In 1875, Walter Samuel Cowell inherited the business and appointed W. B. Hanson to handle the printing work. When the firm was incorporated in 1900, both W. B. Hanson and his son H. Hanson had significant share holdings.

==Christchurch postcard series==
William S. Cowell started publishing postcards launching their Christchurch series. These included illustrations by Parsons Norman and Robert Gallon

==The Hanson era==
When W. S. Cowell died in 1923, the Hanson family acquired the business. At that time, it contained a retail store, a bar, a wine and spirits business and the printing works. During the 1930s, the W.S. Cowell firm printed children's book series such as Babar the Elephant, Little Tim and Orlando. The firm was able to offer high colour printing. W. S. Cowell printed prestigious works such as The Queen's Stamps and The Wild Flowers of America. They also printed books with high quality prints for the publishers, Robert Hale Ltd, including Cecil Keeling's Pictures of Persia, a book which contained the authors memoirs from his wartime service there, alongside 30 colour plates.

==Subsequent developments==
In 1963, Grampian Holdings acquired W. S. Cowell Ltd.
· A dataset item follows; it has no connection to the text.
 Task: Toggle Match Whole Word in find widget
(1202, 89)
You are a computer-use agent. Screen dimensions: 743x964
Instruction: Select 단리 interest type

E. H. Hanson and R. G. Smith continued to manage the company until 1968. The printing operations were moved out of the Buttermarket to Lovetofts Drive in 1986. In 1988 the company merged with San Serif Ltd. and the name W. S. Cowell Ltd. was dropped.

In 2022, artists including Kathleen Hale, Eric Ravilious, Edward Ardizzone, Hilary Stebbing, Pablo Picasso, and Henri Matisse were included in the exhibition "Picture Books For All: The Fine Printing of W. S. Cowell Ltd." at The Hold heritage centre in Ipswich.